WHAT TO DO: Each record that comes next should be output exactly; pictures do not belong in the copy.

DATA PROVIDED:
::::

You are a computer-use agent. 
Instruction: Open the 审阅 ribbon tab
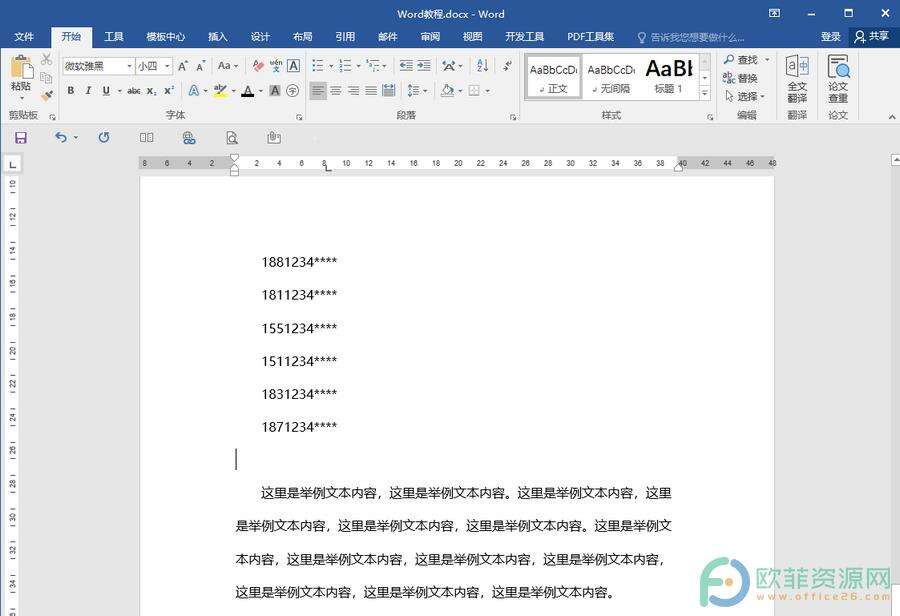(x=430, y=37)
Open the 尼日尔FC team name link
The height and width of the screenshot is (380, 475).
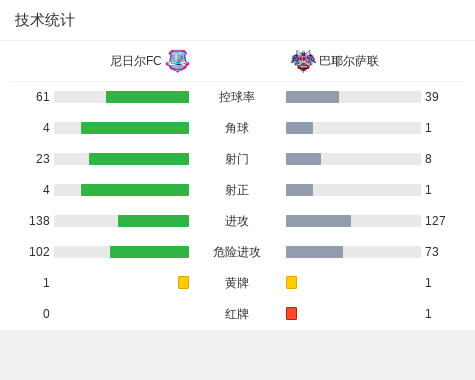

::::

RESULT FOR THIS TASK:
You are a computer-use agent. 
Instruction: Open the 审阅 ribbon tab
(x=430, y=37)
Open the 尼日尔FC team name link
The height and width of the screenshot is (380, 475).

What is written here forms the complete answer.